Particles in the atmosphere affect global climate. For example, the black carbon from burning fossil fuels absorbs and radiates light and heat. To calculate the effects of aerosols on climate, scientists rely on simulated aerosol fields. How these models represent aerosol mixing state potentially introduces large uncertainties into climate calculations. This is because the simulated aerosol optical properties—how particles absorb and scatter light—are sensitive to mixing state. Mixing state refers to how various properties are distributed across the particles in the air.

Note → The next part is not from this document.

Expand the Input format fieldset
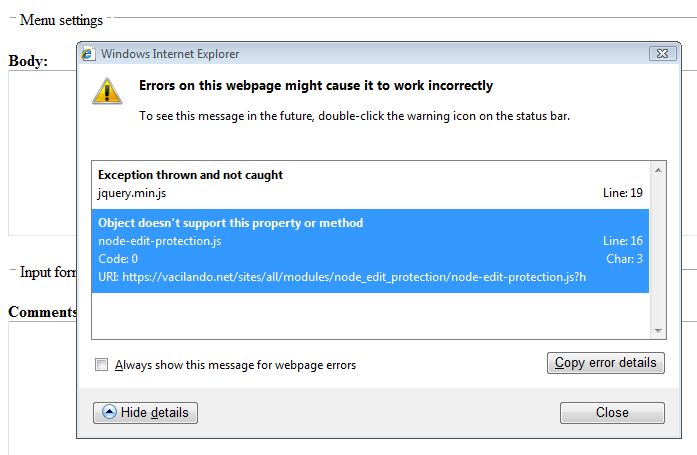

In a new study published in Atmospheric Chemistry and Physics, researchers have systematically quantified the effect of aerosol mixing state on aerosol optical properties. To do so, they used an ensemble of 1,800 aerosol populations from different particle-resolved simulations. These complex simulations operate on the scale of single particles.

Investigating the impacts of aerosol mixing state on aerosol optical properties is important for both modeling and experimental studies. This new paper approaches this topic by using particle-resolved simulations as a benchmark. It applies this benchmark to determine the error in optical properties when using simplified aerosol representations. These simplified representations are common in state-of-the-art aerosol models. The researchers disentangled the causes for biases in the prediction of optical properties that are introduced by assuming that particles mix within prescribed size bins. Some of these errors are large enough to warrant caution when calculating how particles directly affect climate.

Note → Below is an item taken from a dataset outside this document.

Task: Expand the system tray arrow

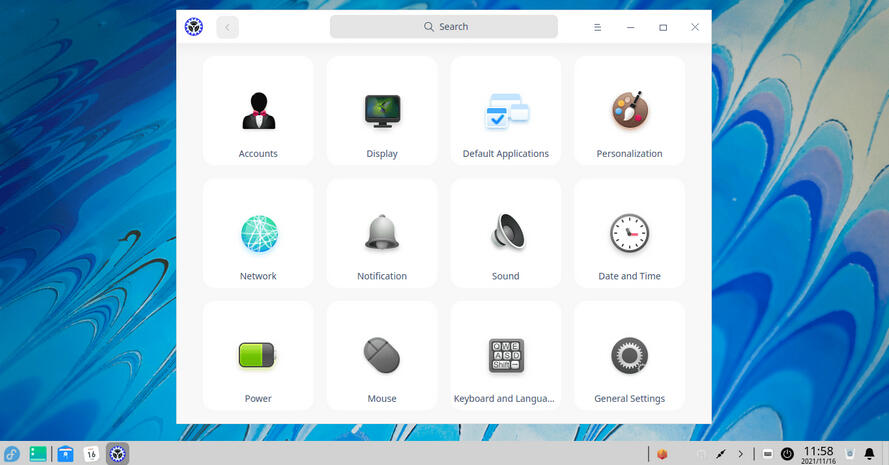Action: click(x=740, y=454)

Within the study, a research team systematically quantified the errors introduced by internal mixture assumptions used in sectional aerosol models. The internal mixture assumption generally led to an overestimation of the volume absorption coefficients and an underestimation of the volume scattering coefficients. The relative errors for ϵ(βabs) and ϵ(βscat) reached as high as 70% and −32%, respectively. The absorption overestimation and scattering underestimation resulted in a consistent underestimation of single scattering albedo, with errors as great as −22.3% and median errors of −0.9%. The relative error in the volume absorption coefficient ϵ(βabs) displayed a similar pattern for relative humidity of 50% and 90% compared to the dry environment. The relative error in the volume scattering coefficient ϵ(βscat) decreased at higher relative humidity because of the enhanced scattering cross-section through hygroscopic growth.

The team included researchers from the University of Illinois Urbana-Champaign, the Japan Meteorological Agency, the Japanese National Institute of Polar Research, the Japanese Research Institute for Humanity and Nature, and the National Center for Atmospheric Research.